___ Supplied material

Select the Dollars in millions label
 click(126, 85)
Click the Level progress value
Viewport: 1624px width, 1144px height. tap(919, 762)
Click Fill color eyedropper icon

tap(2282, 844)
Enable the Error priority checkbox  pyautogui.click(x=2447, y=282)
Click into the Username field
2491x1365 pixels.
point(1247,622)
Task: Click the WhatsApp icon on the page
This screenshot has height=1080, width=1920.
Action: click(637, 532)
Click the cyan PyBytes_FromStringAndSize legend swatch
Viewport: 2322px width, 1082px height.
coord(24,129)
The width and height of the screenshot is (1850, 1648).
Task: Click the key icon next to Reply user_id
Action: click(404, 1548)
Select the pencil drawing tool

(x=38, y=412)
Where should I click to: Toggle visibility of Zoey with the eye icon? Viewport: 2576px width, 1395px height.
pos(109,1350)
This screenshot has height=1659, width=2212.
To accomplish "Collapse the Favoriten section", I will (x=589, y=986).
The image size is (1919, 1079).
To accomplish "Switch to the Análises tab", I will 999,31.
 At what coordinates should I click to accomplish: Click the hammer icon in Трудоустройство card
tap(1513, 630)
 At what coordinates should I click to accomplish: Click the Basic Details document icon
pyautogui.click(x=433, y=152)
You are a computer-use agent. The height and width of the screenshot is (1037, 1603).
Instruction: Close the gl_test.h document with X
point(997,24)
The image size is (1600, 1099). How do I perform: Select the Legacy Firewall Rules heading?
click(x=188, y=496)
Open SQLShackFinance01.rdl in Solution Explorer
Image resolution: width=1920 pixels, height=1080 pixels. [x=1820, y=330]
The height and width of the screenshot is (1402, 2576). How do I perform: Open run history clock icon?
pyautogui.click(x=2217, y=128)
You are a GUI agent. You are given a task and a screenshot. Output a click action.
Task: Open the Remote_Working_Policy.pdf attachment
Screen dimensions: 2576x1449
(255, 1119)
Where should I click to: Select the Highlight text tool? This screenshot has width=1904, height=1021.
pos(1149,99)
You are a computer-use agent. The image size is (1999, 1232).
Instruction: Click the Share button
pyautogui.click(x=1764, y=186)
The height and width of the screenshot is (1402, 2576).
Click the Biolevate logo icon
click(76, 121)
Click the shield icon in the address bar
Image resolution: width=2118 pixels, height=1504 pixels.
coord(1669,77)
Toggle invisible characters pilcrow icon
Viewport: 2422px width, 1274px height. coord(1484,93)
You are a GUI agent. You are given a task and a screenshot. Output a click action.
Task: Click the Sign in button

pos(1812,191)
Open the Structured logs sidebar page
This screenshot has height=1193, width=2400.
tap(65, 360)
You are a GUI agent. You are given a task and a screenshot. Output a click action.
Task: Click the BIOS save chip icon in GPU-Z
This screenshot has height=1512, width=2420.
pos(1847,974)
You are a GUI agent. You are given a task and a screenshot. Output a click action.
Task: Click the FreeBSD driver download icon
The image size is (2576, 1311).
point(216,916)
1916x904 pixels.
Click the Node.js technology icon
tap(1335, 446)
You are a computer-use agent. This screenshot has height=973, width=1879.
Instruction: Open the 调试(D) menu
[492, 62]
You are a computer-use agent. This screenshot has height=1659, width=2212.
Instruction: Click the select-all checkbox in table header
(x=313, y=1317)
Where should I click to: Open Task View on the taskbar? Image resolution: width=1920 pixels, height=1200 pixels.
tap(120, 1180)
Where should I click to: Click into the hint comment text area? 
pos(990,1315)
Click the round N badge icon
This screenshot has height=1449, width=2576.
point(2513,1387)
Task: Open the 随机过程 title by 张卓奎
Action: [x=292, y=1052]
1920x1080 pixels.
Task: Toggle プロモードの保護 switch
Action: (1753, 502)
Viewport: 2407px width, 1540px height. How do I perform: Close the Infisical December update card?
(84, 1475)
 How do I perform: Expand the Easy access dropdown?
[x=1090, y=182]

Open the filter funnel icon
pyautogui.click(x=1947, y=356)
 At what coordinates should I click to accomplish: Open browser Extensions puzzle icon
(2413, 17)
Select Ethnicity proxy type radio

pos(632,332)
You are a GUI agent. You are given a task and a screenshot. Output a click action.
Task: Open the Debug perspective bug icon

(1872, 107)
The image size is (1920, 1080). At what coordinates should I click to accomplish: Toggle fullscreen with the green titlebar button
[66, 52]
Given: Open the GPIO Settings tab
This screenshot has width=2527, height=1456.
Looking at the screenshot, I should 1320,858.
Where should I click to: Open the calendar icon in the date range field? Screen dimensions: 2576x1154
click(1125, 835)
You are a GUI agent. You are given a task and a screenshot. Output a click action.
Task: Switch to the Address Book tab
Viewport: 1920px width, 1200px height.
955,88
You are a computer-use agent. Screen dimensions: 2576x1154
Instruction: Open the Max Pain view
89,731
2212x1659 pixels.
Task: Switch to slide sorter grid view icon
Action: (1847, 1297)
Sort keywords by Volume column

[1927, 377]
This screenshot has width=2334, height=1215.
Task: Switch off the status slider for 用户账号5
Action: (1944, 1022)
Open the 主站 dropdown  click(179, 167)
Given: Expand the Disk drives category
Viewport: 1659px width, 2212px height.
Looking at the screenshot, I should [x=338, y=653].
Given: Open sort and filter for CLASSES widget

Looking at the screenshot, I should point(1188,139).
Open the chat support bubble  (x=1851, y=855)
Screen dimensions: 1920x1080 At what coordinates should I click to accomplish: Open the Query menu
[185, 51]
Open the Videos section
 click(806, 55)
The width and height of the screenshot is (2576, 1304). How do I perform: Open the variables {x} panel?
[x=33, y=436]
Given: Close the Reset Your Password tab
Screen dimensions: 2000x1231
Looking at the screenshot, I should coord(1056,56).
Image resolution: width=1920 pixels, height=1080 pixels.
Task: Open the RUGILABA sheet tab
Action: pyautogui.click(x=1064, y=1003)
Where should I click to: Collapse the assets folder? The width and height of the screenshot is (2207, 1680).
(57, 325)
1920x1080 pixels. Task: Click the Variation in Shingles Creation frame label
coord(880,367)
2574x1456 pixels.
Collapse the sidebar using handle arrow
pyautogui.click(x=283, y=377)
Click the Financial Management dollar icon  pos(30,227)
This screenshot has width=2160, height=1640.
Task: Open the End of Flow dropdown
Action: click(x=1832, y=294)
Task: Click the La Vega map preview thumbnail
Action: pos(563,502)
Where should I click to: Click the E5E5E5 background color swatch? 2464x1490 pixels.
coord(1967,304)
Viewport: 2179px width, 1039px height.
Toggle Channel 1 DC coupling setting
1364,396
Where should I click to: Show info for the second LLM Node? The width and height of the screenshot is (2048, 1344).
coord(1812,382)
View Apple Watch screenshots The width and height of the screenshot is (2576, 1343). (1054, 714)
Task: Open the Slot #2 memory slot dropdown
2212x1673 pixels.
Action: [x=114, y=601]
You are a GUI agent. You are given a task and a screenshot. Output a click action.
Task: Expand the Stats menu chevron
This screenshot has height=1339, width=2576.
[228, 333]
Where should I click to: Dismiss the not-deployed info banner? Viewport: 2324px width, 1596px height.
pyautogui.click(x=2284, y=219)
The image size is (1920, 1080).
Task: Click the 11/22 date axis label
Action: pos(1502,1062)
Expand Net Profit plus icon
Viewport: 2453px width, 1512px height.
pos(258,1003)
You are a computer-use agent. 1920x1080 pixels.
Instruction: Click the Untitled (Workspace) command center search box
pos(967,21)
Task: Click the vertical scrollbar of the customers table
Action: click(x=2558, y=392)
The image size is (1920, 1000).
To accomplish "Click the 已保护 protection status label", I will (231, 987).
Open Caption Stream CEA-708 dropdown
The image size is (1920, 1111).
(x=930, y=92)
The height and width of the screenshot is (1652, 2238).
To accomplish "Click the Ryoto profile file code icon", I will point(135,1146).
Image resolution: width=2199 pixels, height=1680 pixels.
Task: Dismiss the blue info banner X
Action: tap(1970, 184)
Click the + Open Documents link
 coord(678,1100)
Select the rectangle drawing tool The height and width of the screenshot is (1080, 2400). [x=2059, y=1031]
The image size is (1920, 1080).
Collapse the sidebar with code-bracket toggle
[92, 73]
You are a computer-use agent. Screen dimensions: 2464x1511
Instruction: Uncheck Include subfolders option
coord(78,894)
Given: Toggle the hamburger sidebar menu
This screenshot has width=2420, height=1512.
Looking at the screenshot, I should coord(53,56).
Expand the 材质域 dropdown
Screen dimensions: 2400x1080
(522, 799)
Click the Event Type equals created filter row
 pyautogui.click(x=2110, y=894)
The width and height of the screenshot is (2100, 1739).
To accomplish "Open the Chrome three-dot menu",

______

■ The problem: Locate the line that contains "Given: Toggle the hamburger sidebar menu", then please quote it and every line after it to the end of the entries above, exactly and with nothing else.

■ Output:
Given: Toggle the hamburger sidebar menu
This screenshot has width=2420, height=1512.
Looking at the screenshot, I should coord(53,56).
Expand the 材质域 dropdown
Screen dimensions: 2400x1080
(522, 799)
Click the Event Type equals created filter row
 pyautogui.click(x=2110, y=894)
The width and height of the screenshot is (2100, 1739).
To accomplish "Open the Chrome three-dot menu",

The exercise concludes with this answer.